Susan era capaz de passar horas em frente das máquinas, e cada vez que as fichas desciam pelo metal rodopiando e gritando cling-cling, ela ficava eufórica. — Você viu? Você viu? Ganhei! Ganhei! Olhe as moedinhas! — gritava excitada, saltitando e sorrindo. E no cruzeiro, em que ganharam mais de cem mil, em moedas de vinte e cinco centavos. As fichas caíam feito loucas, e era difícil segurá-las, os baldinhos se enchendo em questão de segundos, e ante a alegria de Susan, eu corria para buscar mais baldinhos que ficavam lotados e foram formando uma fileira de potes. Nossa fileira de potes de ouro! — ela não se cansava de repetir, esfuziante.

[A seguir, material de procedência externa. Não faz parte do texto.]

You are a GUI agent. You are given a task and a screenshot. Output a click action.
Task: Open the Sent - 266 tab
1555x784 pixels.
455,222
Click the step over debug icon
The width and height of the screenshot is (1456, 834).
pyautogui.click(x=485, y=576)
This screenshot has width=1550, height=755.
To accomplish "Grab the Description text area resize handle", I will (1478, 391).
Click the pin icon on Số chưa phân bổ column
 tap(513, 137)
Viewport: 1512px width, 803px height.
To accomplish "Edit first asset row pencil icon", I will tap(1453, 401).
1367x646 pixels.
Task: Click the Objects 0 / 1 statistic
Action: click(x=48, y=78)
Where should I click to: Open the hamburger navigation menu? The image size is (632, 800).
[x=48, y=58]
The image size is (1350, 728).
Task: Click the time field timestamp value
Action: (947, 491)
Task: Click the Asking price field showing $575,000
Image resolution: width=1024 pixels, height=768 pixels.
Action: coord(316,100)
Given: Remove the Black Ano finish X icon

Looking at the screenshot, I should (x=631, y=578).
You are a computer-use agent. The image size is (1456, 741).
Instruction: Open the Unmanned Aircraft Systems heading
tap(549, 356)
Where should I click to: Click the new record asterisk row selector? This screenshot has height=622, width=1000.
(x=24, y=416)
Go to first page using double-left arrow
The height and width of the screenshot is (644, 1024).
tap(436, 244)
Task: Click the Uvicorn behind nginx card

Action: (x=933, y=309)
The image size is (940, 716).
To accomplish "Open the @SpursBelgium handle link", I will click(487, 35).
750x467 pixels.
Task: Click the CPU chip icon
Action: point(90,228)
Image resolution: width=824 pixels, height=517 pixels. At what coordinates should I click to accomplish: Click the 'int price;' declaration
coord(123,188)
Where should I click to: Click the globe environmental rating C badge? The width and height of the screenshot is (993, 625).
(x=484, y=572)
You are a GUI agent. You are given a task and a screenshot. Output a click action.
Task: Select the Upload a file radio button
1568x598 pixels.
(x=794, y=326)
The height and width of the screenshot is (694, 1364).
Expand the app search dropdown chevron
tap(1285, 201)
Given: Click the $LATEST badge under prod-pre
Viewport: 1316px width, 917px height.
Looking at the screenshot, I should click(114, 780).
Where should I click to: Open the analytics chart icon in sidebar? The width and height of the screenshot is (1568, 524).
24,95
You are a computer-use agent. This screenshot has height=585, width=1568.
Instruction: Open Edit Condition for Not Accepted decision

— Qual você prefere, Anna? — eu perguntei olhando para o crachá em seu peito.
— A sorte pode ser benfazeja em qualquer uma de nossas mesas de jogo, tanto quanto nas máquinas.
— Mas se você tivesse que dar uma opinião pessoal?
Ela balançou a cabeça:
— Eu diria que os cidadãos de Monte Carlo estão proibidos de jogar, na verdade eu só posso entrar aqui porque trabalho para Société des Bains de Mer, que administra o cassino.
— Hum... não fazia ideia. Caça-niqueis você disse?
— Sim, venha comigo, senhor?
— Anderson.
— Pois bem, senhor Anderson, venha por aqui — ela me disse, me escoltando pelo elegante salão, onde ao redor de mesas onde funcionários elegantes e bem educados atendiam os seletos apostadores do Monte Carlo Cassino. — O cassino conta com mais de mil máquinas caça-niqueis, na verdade, a maior coleção delas na Europa. Nós temos máquinas exclusivas na Europa, e até mesmo algumas exclusivas no mundo. Hoje mesmo temos a inauguração das novas máquinas “Guerra nas Estrelas”.
Logo chegamos até a sensação do dia, as novas máquinas Guerra nas Estrelas, as brancas dos Stormtroopers, as brilhantes do comando de clones e as pretas onde o temível Darth Vader encarava os apostadores. Ela me mostrou os corredores onde estavam aquela multidão de máquinas e então voltou à sua posição na porta. Eu não podia imaginar que o espaço dentro daquele prédio do século XIX pudesse comportar tantas máquinas.
Josh gostava tanto dos desenhos animados sobre o comando clone, passava horas vendo e revendo. Eu lhe dei o jogo de computador dos clones em seu aniversário de doze anos, ele vibrou muito, estava esperando fazia tempo. Logo depois houve uma exposição da série em Los Angeles, e eu o levei. Ele ficou maravilhado com a centena de itens que havia lá, tirou fotos de cada item, me explicando a ordem cronológica e importância daquele item para a série. Tiramos fotos com os personagens, em alguns cenários que foram especialmente remontados para a exposição, comemos cachorro quente em uma réplica da cantina do espaço-porto de Mos Eisley.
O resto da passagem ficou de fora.